The Memory Project, Historica Canada
"It was very, very uncomfortable, and the first time any of us had realized what was going on. "
You’re only a few miles in from the beach and ’cause the Canadian Forces and the Brits hadn’t moved very far in, they were, they were... just a... this is why we were so long getting there, why we were held up getting there for near… about a month because they hadn’t been able to move out and get more manoeuvring space or build-up space. So it was a… no it was, [I’ll] only say it was very, very uncomfortable, and the first time any of us had realized what was going on. But we were dug in, as they say, we never stopped digging and... we were firing when called upon, and our battery commander, Major Forbes Morlock,* was killed while visiting our gun position. We had, I had a direct hit from a mortar in our gun pit, and... my gun layer was badly wounded. He had a large chunk of mortar casing completely through his right shoulder. He was evacuated quickly and made a full recovery, but he never got back to us. He ended up as a reinforcement in Italy, and I never saw him again until he and his wife and two kids visited us in St. Stephen, New Brunswick in 1960. He was a great guy and a very fine soldier. He was from Prince Edward Island.

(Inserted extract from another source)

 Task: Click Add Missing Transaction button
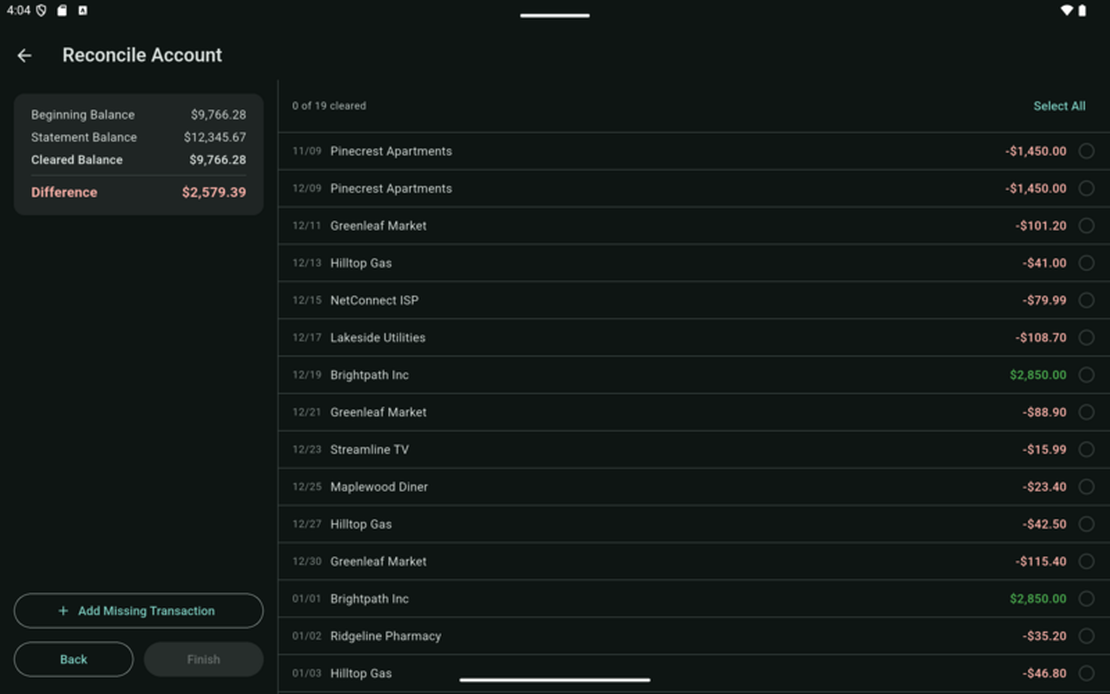(x=138, y=611)
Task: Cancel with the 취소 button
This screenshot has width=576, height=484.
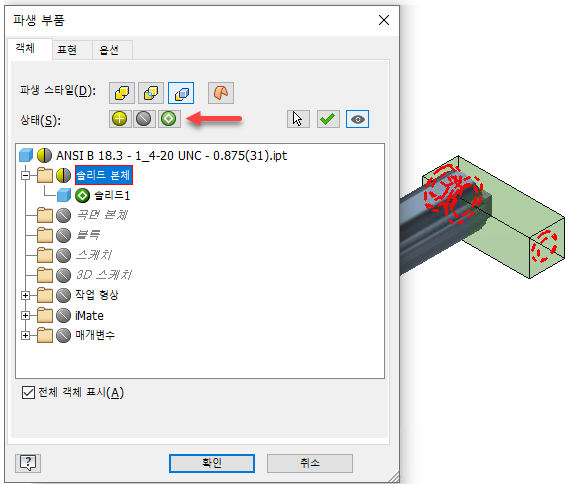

So, on… we were there for about eight days, I guess it would be, in that position, and... the mortaring and shelling gradually ceased because we were able to knock out German counter... German artillery. Commencing 19 July, in support of the 5th Infantry Brigade, that was the Blackwatch [Royal Highland Regiment of Canada] and the Calgary Highlanders... and the Régiment de Maisonneuve. We went through Caen, Fleury-sur-Orne, Ifs, Verrières, St. André-sur-Orne, Rocquancourt, Tilly-la-Campagne and May-sur-Orne.